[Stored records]
------------------------

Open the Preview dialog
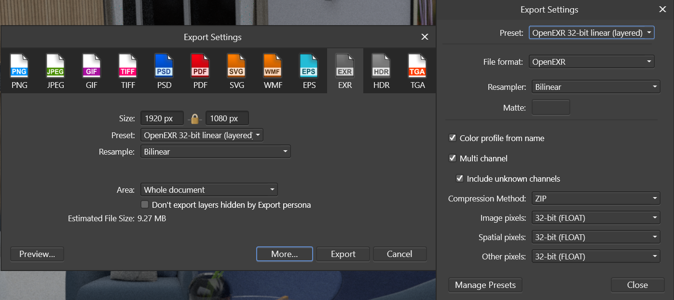This screenshot has width=674, height=300. [37, 254]

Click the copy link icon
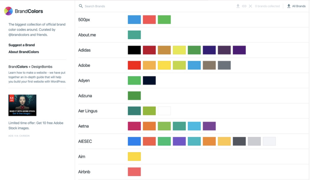pyautogui.click(x=244, y=6)
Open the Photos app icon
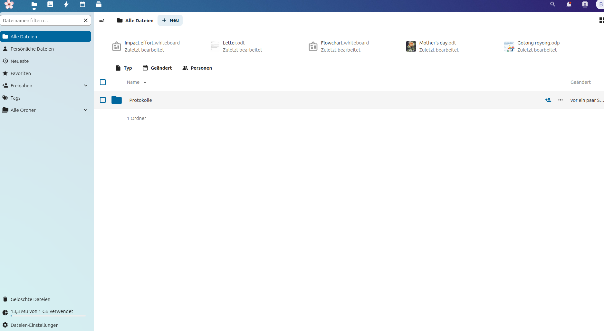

------------------------

• Assignment
Return nothing except the lines from the one containing "Click the copy link icon" through the final line of the data, copied exactly. Leave out all pictures.

• Finished exercise
Click the copy link icon
pyautogui.click(x=244, y=6)
Open the Photos app icon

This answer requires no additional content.